Each line below should be repeated exactly as written, with no pictures carried over.

──────── Records to use

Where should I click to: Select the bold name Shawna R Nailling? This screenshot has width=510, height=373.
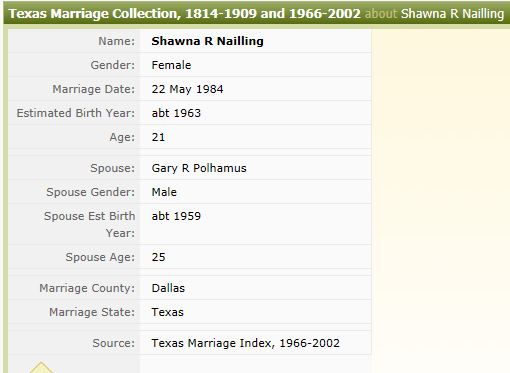point(207,41)
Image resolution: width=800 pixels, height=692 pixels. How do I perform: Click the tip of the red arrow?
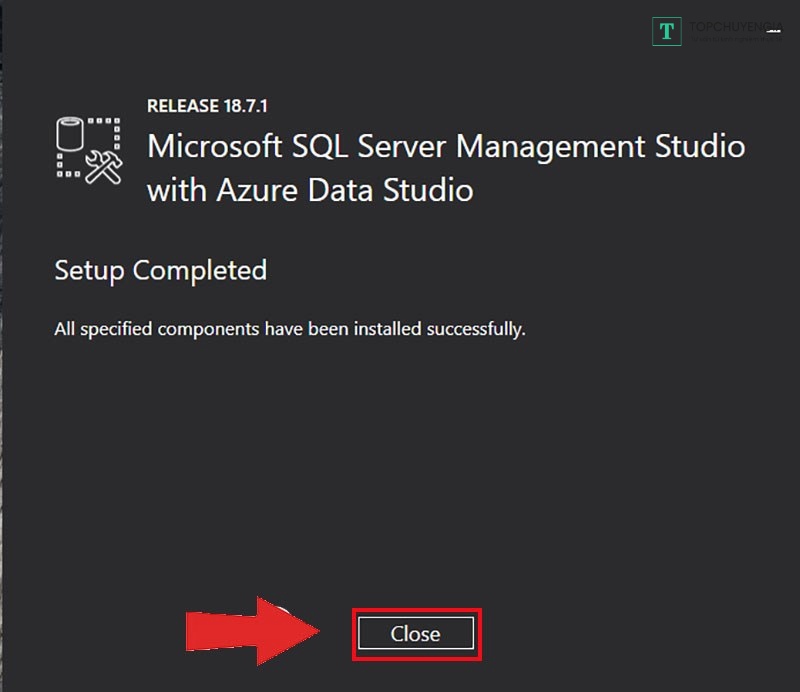coord(317,632)
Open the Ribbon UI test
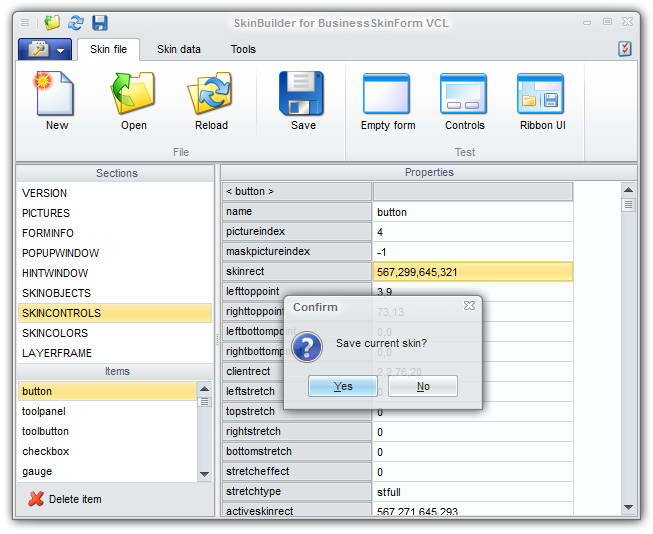653x534 pixels. coord(541,95)
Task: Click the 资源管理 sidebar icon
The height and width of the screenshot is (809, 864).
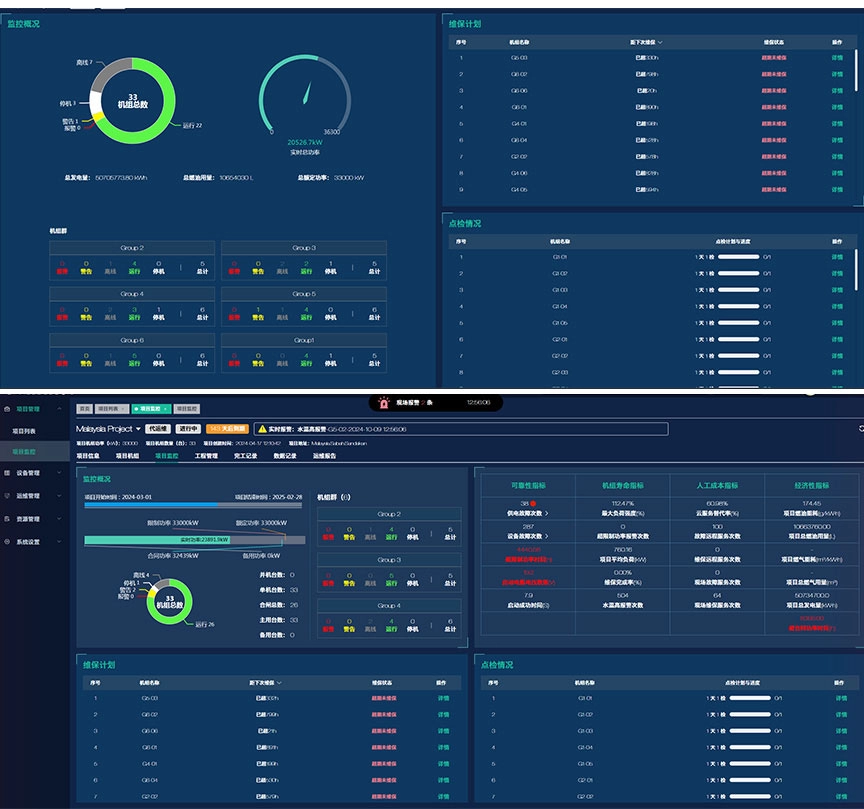Action: [x=7, y=519]
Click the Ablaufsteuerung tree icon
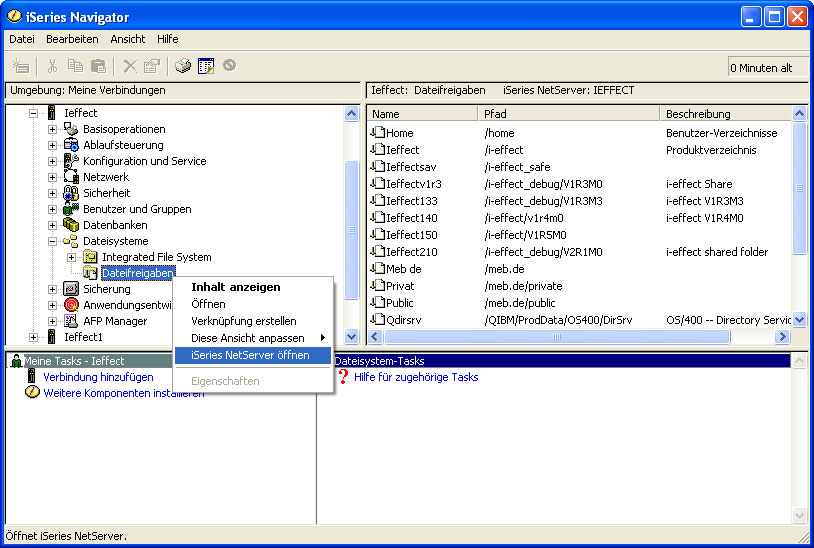The width and height of the screenshot is (814, 548). click(x=71, y=145)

────────────────

◆ **Answer box**:
Where should I click to: Select the bold name Shawna R Nailling? This screenshot has width=510, height=373.
point(207,41)
Image resolution: width=800 pixels, height=692 pixels. How do I perform: Click the tip of the red arrow?
coord(317,632)
Open the Ribbon UI test
653x534 pixels. coord(541,95)
Task: Click the 资源管理 sidebar icon
The height and width of the screenshot is (809, 864).
Action: [x=7, y=519]
Click the Ablaufsteuerung tree icon
The width and height of the screenshot is (814, 548). click(x=71, y=145)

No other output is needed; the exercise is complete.